By Casey Wilson
Many are asking what will this years “shared parenting” bill that is being brought forth in the South Dakota Legislature will actually do to help kids and parents? South Dakota Shared Parenting and it’s members have been split in their support of this bill, and many are wondering what it will actually do, after all it has been brought forth as a compromise between the South Dakota State Bar and South Dakota Shared Parenting. Here is a copy of the bill in its current form.
We can break this bill down and tell you what it will do and what it won’t do.
What the bill will do if passed:
1) It will give judges a standardized set of guidelines to follow to make joint physical custody decisions, those factors include:
-whether a parent has been convicted of domestic violence
-whether a person has alienated or interfered with the other parents parenting time
-whether parents can communicate effectively
-whether parents can agree on how to generally raise their child
-whether one party is leaving child unsupervised with a sex offender
-whether one party has falsely accused another of child abuse
-whether one or both parties are opposed to shared custody
-whether child will suffer if shared custody is not awarded
-whether both parents have actively cared for the child
-whether a child is strongly opposed to shared parenting
-the geographic proximity of the parents
Now these are just considerations a court must take into consideration, not a one check mark and your out type thing. Why are these important? That leads use to our next point
2) We now know the rules to gaining joint physical custody, this is huge, prior to this, no one knew the rules, only the particular judge in which you were assigned.

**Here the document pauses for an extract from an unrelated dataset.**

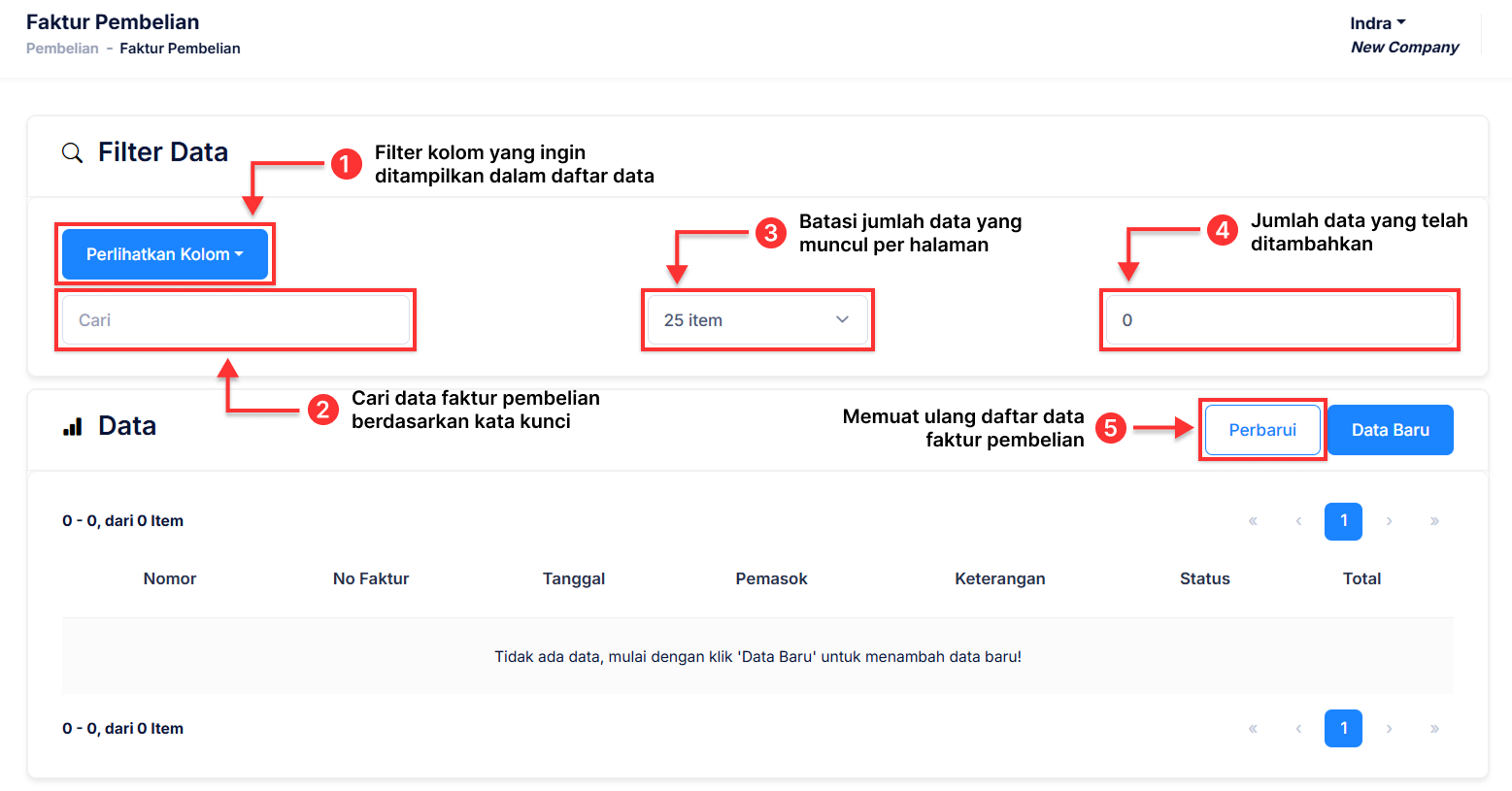
Task: Go to last page in top pagination
Action: tap(1434, 521)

3) It will help keep vindictive and higher conflict parents in check (if that’s possible)
4) It mentions joint physical custody many times, a term only used one time within statute prior
5) It shows that the State Bar Association is acknowledging shared parenting as a viable option
6) it begins to finally progress the movement of shared and equal parenting in South Dakota, which has never progressed despite many efforts
7) It factors parental fitness before custody is awarded keeping children safe from truly unfit parents
8) Judges need to give findings of fact and conclusions (reasons why) if joint physical custody is not awarded
9) It will give a little more standardization to this process, it is an injustice to the system if the same case was to be heard in two different circuits and entirely different custody outcomes could occur. This bill if in law would help that.
10) It will allow current orders to be modified using the criteria if a significant change of circumstances are satisfied. An enactment of the bill to law does not constitute a significant change of circumstances. Meaning you can use this law in a modification hearing.

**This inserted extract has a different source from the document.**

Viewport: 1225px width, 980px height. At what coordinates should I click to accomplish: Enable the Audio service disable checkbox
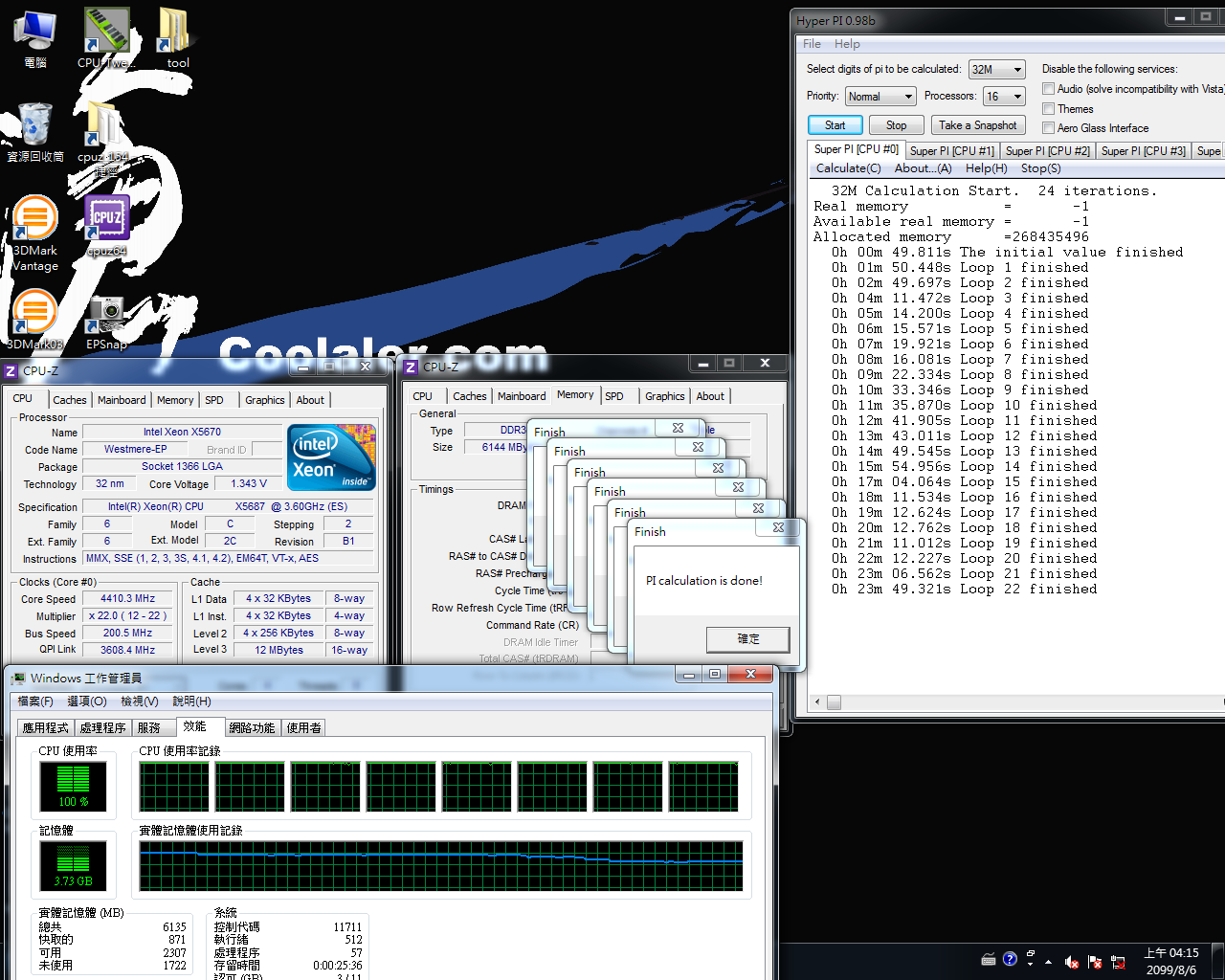[1049, 89]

11) There is no mention of a custodial or a non custodial parent in the entire bill
12) There is no presumption of a sole physical custodian
13) The court will continue to rule in what it currently calls “the best interest of the child”. It is fair to say the “best interest of the child” standard is based on a decision of one parent winning custody rather than the true “best interest of the child”, which has been proven in research to be as close to significantly equal time with both parents, this is currently not a factor in our so called Fuerstenberg factors which judges use to define the “best interest of the child”
14) in ALL custody determinations the court shall consider joint physical custody as an option.
What does this bill not do:
1) Once the factors have been satisfied it still does not ensure that the judge must award a joint physical custody order
2) One party can still refuse to agree to shared parenting, and this is a factor for a court to consider, but a refusal does not provide enough cause not to grant a shared custody order
3) False domestic violence and falsely filed protection orders are not included in the false accusations section. This is often how lawyers get one parent (usually the father) out of the house or to gain temporary custody in proceedings and is incredibly damaging to the future coparenting relationship, and could possibly be considered as a a factor to consider in alienation
4) Although it does take alienation and interference into consideration, it does not take one parent intentionally causing conflict (another lawyer tactic) into consideration. The simple fact of refusing to communicate can create a vast amount of conflict and this should be considered.
5) It does not automatically grant any parent shared placement
6) the current starting point (presumption)is still minimal parenting time established in the SD Parenting Guidelines
I think many in the group are upset as it is not a true equal custody presumption bill, which we have submitted in the past. The truth is it is time to start chipping away at the stone if you will, bit by bit rather than trying to take the entire thing at once. We need to begin making this process more fair one, two, and three steps at a time.
Honestly this is a firm step in the right direction, our group will continue to push for substantial change until equal parenting is the standard in South Dakota.
I think it’s a good sign the State Bar of South Dakota asked our input here, it has never happened before and perhaps it will mean we can work together in the future to make real progress for the kids and families of South Dakota.
In closing, I think it’s fair to point out that contested custody battles occur between two good parents. “Bad” parents usually do not fight for shared or equal custody, they leave or settle for minimal time. Outside of excessive distance between parents’ homes, there is no real justifiable reason a parent should refuse to agree to a shared parenting arrangement if both parents are fit. If they do refuse it should prove that parent to be an alienating parent, as he or she is trying to minimally involve the other parent, and this has been proven in research to be highly detrimental to a child’s well being.